Observar aqui relembradas, por um gajo com estudos, as também minhas madrugadas de escadas, muros e poiais a falar de futebol, quase me provocou uma "salty discharge" (como diz o seinfeld). Mas ve-se que já não tens tempo para saber quem é o Alexis Sánchez; neste caso, a questão é saber se o Kolakowski me serviu de alguma coisa; lembrar é que não me lembro de nada, apenas de que gostei; e o professor doutor, lembra-se do Sergio Duarte, defesa central do Farense? Foi falado para o Benfica, e tão melhor que o Paredão, que ele era.

maradona

Zé Neves disse...

o melhor defesa do farense era o paixão, o puyol de faro.
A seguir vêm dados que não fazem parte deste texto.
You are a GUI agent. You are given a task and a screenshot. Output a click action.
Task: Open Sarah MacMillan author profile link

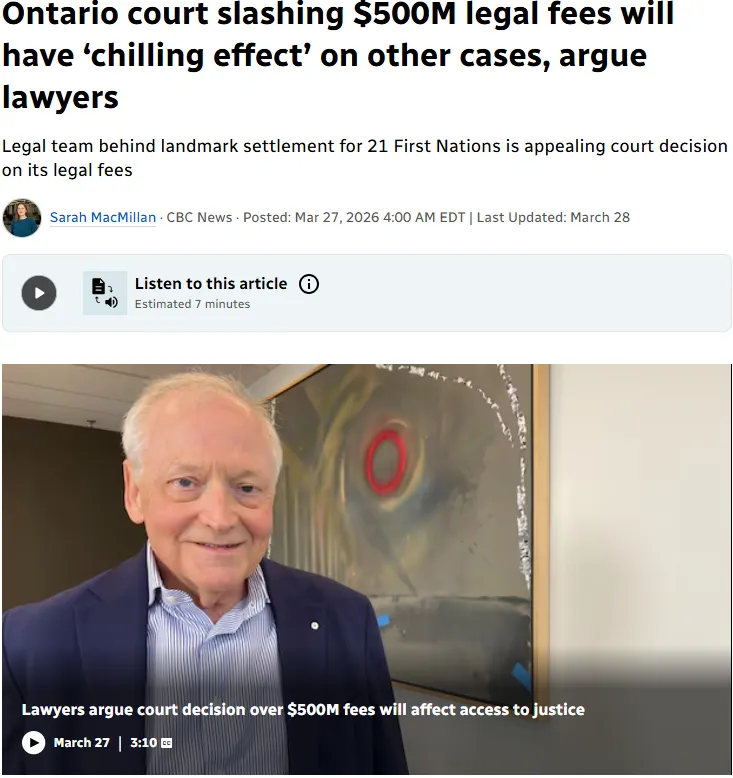tap(103, 217)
devias deixar o kolakowki e o hobsbawm (com excepção das primeiras coisas, por certo) e começar a dar em coisas mais fixes. por exemplo googlando "the art of not being governed". ias ultrapassar os teus amigos do 5 dias pela esquerda num abrir e fechar de olhos.

Anónimo disse...

Caro Zé,

A concepção vanguardista do partido não foi inventada por Lenine. Emana naturalmente do marxismo como ideologia política.

Cumprimentos
JM

Anónimo disse...

"the art of not being governed"

= the war of all against all (hobbes)

as sociedades agrárias, sem estado, não eram imunes ao conflicto (por território)

o conflicto, a dominação e o poder antecedem a formação do estado. (foucault dixit) aliás, como propõe foucault nas suas micro análises do poder, estas são as condições existenciais da possibilidade do poder estatal ou burocrático.